Esto sucede entre finales de los años setenta y mediados de los ochenta. Resultado: a finales de los ochenta, los primeros jóvenes africanos comienzan a dejar sus países a pie en dirección Norte. Hasta ese momento, la emigración se había hecho con billete de avión o de barco. Quien no se podía permitir el viaje, se quedaba en casa, donde era aún posible un mínimo de vida digna. Tras el programa de ajuste, la vida se convierte en un infierno, y emigrar es la única solución para un número cada vez mayor de desesperados.

Lo humanitario como parte del problema

Las ONG humanitarias, aunque a menudo se han creado con buenas intenciones, son parte del problema y no de la solución. Curan los síntomas de la enfermedad sin afrontar nunca las causas. Incluso a menudo contribuyen a exasperar el mal. La dependencia es su razón de ser.

La obtención de fondos es la prioridad absoluta, y frecuentemente los proyectos están en consonancia con las exigencias de los donantes (que luego son los Estados responsables del empobrecimiento de África) más que con las verdaderas necesidades de la población. Si la tendencia es perforar pozos, se perforan pozos por todas partes, con o sin agua. Si es la construcción de escuelas, se construyen escuelas por todas partes sin ton ni son. Los fondos de las subvenciones quedan en buena parte en los países de origen para pagar los alquileres y los gastos de la ONG, para los proyectos, los estudios de campo, los sueldos de los trabajadores y de los asesores, para la propaganda.

Lo poco que llega a África es la más de las veces mal gestionado por personal sin experiencia y sin competencia que en seguida empieza a comportarse como un neocolonialista que dispone del personal local para su propio servicio. Esto obviamente no es un juicio extensible a toda la cooperación internacional. Hay ONG y misioneros serios y honestos, que desarrollan un trabajo extraordinario; pero son una minoría. Del resto, el resultado está a la vista de todos. Medio siglo de cooperación no ha hecho más que empeorar las cosas.

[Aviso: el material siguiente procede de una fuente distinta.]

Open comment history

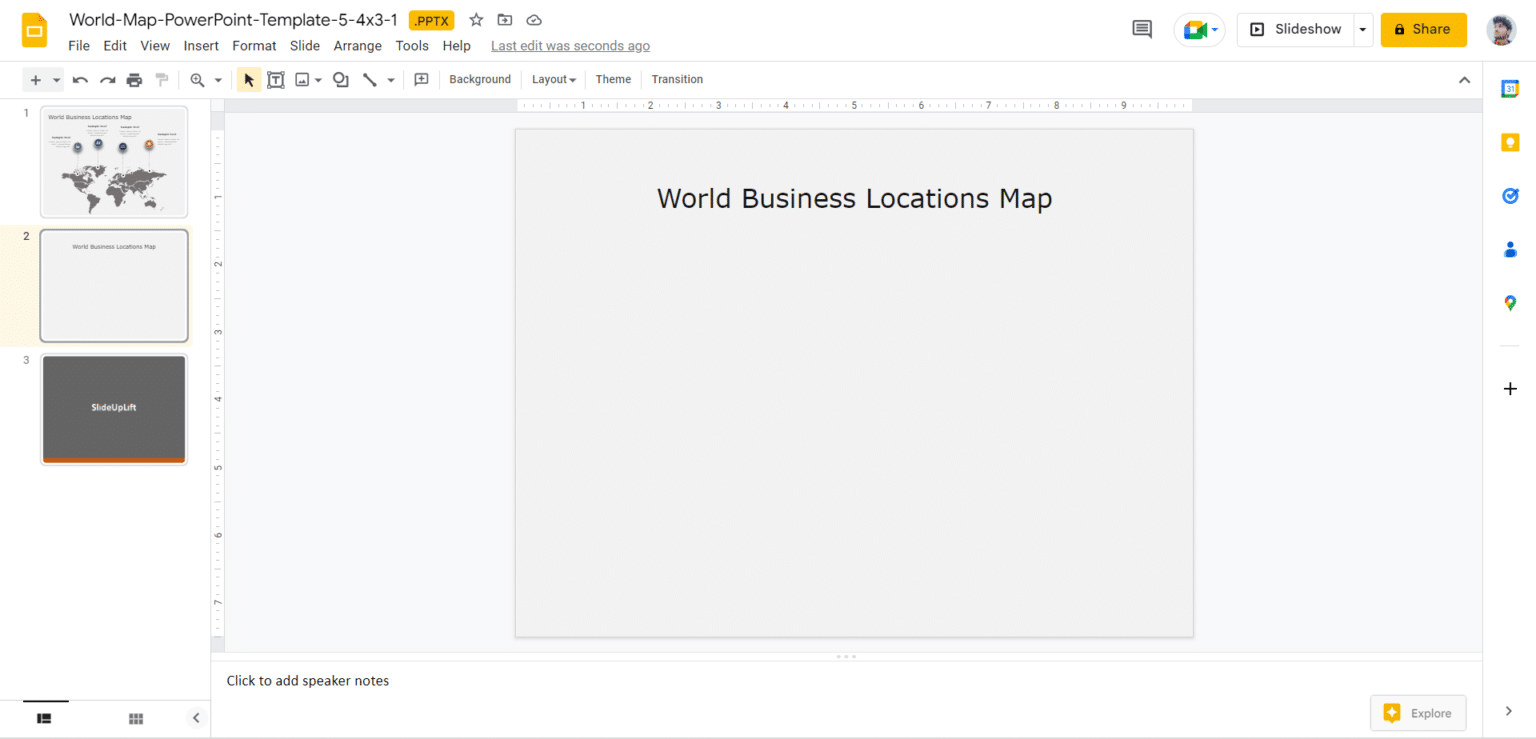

Para la otra parte del mundo, África se presenta como el continente indigente. El que siempre necesita ayuda de los demás. Y frente a la imagen de quien pide, pide… y no hace nunca ningún esfuerzo para salir de la pobreza, generalmente las reacciones son de dos tipos: quienes se apiadan y quieren ayudar (y estos son el objetivo de la publicidad piadosa de las ONG o de la Iglesia misionera) y aquellos que piensan que hay que ayudar menos porque estamos hartos de ayudar siempre, y estos son el objetivo prioritario del discurso conservador «ayudemos primero a los nuestros».

De los barcos negreros a las pateras de los desesperados

Estos discursos se están dando hoy ante la situación cada vez más frecuente de llegada de prófugos de las zonas devastadas del continente africano; las posturas difieren muy poco. Los hay que dicen: acojámosles por piedad, por solidaridad, por caridad cristiana…

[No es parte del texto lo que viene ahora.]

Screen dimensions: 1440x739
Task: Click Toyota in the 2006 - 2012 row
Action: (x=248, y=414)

Después están los que dicen: si debemos ayudarles, hagámoslo en su casa, pero no deben venir aquí porque se sabe que el niño hambriento roba el pan (de la gente de bien), etc. Todo esto es fruto de un discurso equívoco sobre África. África es narrada por quienes la explotan, y la imagen del continente es errónea. Parece que el parásito sea África, no las multinacionales, no los Estados coloniales y neocoloniales. Resulta que el mundo ayuda continuamente a África, cuando es precisamente lo contrario. Los flujos de riqueza hacia los otros continentes son infinitamente superiores a las migajas que vuelven en forma de créditos, ayudas, cooperación internacional, caridad y todo lo demás.

¿Qué necesita África?

Este es el relato de África que no se cuenta en los medios de comunicación importantes. No está en el discurso oficial. No está en el discurso de la mayoría de las ONG. Todos cuentan los males de África pero ninguno cuenta los orígenes de estos males. Por eso, en el imaginario de la mayoría de la gente, incluidos sus hijos, África es vista como un continente parásito.

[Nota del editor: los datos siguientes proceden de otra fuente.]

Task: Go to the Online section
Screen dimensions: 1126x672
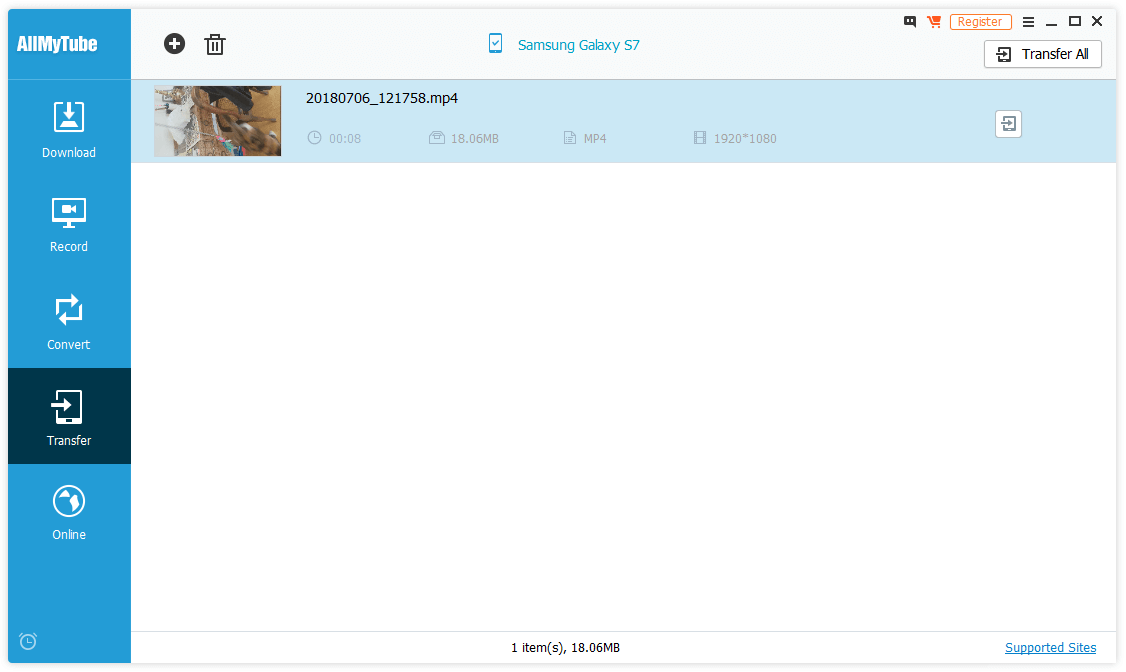Action: tap(69, 513)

Pero la realidad es otra. África no tendría necesidad de ayuda de nadie, excepto de sus hijos. El sistema de ayudas solo sirve para hacer más grande la deuda y la dependencia. Ni siquiera se pide la restitución de lo que le ha sido sustraído; sería incalculable.

África solo necesita que dejen de saquearla. Esto sí. Porque en ese caso tendría los recursos para funcionar sola.